#### What this task involves:
This task calls for every line of the material to be output verbatim.

#### Listed entries:
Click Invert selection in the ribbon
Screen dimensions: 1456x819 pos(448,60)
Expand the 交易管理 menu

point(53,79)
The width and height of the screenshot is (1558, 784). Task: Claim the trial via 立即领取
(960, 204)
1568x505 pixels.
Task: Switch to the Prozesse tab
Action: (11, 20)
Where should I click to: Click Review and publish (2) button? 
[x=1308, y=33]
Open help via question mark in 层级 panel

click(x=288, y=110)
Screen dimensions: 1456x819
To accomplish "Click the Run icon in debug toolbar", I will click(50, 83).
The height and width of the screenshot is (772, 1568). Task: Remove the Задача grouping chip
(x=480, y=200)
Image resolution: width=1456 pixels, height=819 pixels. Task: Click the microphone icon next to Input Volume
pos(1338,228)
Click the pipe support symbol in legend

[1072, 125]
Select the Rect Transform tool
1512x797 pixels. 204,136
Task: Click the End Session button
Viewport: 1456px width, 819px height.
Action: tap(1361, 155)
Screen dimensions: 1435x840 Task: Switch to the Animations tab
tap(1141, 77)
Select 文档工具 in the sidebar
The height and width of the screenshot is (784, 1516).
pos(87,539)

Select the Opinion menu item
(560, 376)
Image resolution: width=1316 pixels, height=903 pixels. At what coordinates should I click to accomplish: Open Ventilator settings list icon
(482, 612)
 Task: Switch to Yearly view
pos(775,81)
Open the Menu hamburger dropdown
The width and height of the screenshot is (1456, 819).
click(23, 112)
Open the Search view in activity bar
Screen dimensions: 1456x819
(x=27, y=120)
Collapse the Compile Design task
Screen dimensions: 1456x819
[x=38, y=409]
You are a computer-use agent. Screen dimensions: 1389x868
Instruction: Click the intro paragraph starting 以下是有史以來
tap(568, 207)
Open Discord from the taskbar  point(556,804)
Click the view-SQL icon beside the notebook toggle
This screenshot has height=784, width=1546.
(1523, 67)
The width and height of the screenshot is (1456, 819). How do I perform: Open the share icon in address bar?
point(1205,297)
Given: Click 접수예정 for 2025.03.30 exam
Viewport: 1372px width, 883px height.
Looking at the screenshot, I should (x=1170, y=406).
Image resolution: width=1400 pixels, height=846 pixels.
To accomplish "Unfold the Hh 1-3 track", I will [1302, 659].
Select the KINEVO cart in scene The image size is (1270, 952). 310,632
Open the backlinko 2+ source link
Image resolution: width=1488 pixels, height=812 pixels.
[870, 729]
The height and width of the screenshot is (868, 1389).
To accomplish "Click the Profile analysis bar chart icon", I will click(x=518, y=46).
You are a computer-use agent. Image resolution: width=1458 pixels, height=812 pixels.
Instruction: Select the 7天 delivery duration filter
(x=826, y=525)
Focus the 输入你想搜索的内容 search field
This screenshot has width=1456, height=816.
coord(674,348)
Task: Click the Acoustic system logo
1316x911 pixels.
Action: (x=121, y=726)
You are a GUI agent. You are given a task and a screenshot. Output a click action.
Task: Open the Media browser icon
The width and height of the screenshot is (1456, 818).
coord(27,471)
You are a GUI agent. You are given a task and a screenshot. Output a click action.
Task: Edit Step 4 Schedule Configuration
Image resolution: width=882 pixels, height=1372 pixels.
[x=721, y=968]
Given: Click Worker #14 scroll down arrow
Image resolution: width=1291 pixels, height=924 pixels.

#### Reply to the task:
Click Invert selection in the ribbon
Screen dimensions: 1456x819 pos(448,60)
Expand the 交易管理 menu

point(53,79)
The width and height of the screenshot is (1558, 784). Task: Claim the trial via 立即领取
(960, 204)
1568x505 pixels.
Task: Switch to the Prozesse tab
Action: (11, 20)
Where should I click to: Click Review and publish (2) button? 
[x=1308, y=33]
Open help via question mark in 层级 panel

click(x=288, y=110)
Screen dimensions: 1456x819
To accomplish "Click the Run icon in debug toolbar", I will click(50, 83).
The height and width of the screenshot is (772, 1568). Task: Remove the Задача grouping chip
(x=480, y=200)
Image resolution: width=1456 pixels, height=819 pixels. Task: Click the microphone icon next to Input Volume
pos(1338,228)
Click the pipe support symbol in legend

[1072, 125]
Select the Rect Transform tool
1512x797 pixels. 204,136
Task: Click the End Session button
Viewport: 1456px width, 819px height.
Action: tap(1361, 155)
Screen dimensions: 1435x840 Task: Switch to the Animations tab
tap(1141, 77)
Select 文档工具 in the sidebar
The height and width of the screenshot is (784, 1516).
pos(87,539)

Select the Opinion menu item
(560, 376)
Image resolution: width=1316 pixels, height=903 pixels. At what coordinates should I click to accomplish: Open Ventilator settings list icon
(482, 612)
 Task: Switch to Yearly view
pos(775,81)
Open the Menu hamburger dropdown
The width and height of the screenshot is (1456, 819).
click(23, 112)
Open the Search view in activity bar
Screen dimensions: 1456x819
(x=27, y=120)
Collapse the Compile Design task
Screen dimensions: 1456x819
[x=38, y=409]
You are a computer-use agent. Screen dimensions: 1389x868
Instruction: Click the intro paragraph starting 以下是有史以來
tap(568, 207)
Open Discord from the taskbar  point(556,804)
Click the view-SQL icon beside the notebook toggle
This screenshot has height=784, width=1546.
(1523, 67)
The width and height of the screenshot is (1456, 819). How do I perform: Open the share icon in address bar?
point(1205,297)
Given: Click 접수예정 for 2025.03.30 exam
Viewport: 1372px width, 883px height.
Looking at the screenshot, I should (x=1170, y=406).
Image resolution: width=1400 pixels, height=846 pixels.
To accomplish "Unfold the Hh 1-3 track", I will [1302, 659].
Select the KINEVO cart in scene The image size is (1270, 952). 310,632
Open the backlinko 2+ source link
Image resolution: width=1488 pixels, height=812 pixels.
[870, 729]
The height and width of the screenshot is (868, 1389).
To accomplish "Click the Profile analysis bar chart icon", I will click(x=518, y=46).
You are a computer-use agent. Image resolution: width=1458 pixels, height=812 pixels.
Instruction: Select the 7天 delivery duration filter
(x=826, y=525)
Focus the 输入你想搜索的内容 search field
This screenshot has width=1456, height=816.
coord(674,348)
Task: Click the Acoustic system logo
1316x911 pixels.
Action: (x=121, y=726)
You are a GUI agent. You are given a task and a screenshot. Output a click action.
Task: Open the Media browser icon
The width and height of the screenshot is (1456, 818).
coord(27,471)
You are a GUI agent. You are given a task and a screenshot. Output a click action.
Task: Edit Step 4 Schedule Configuration
Image resolution: width=882 pixels, height=1372 pixels.
[x=721, y=968]
Given: Click Worker #14 scroll down arrow
Image resolution: width=1291 pixels, height=924 pixels.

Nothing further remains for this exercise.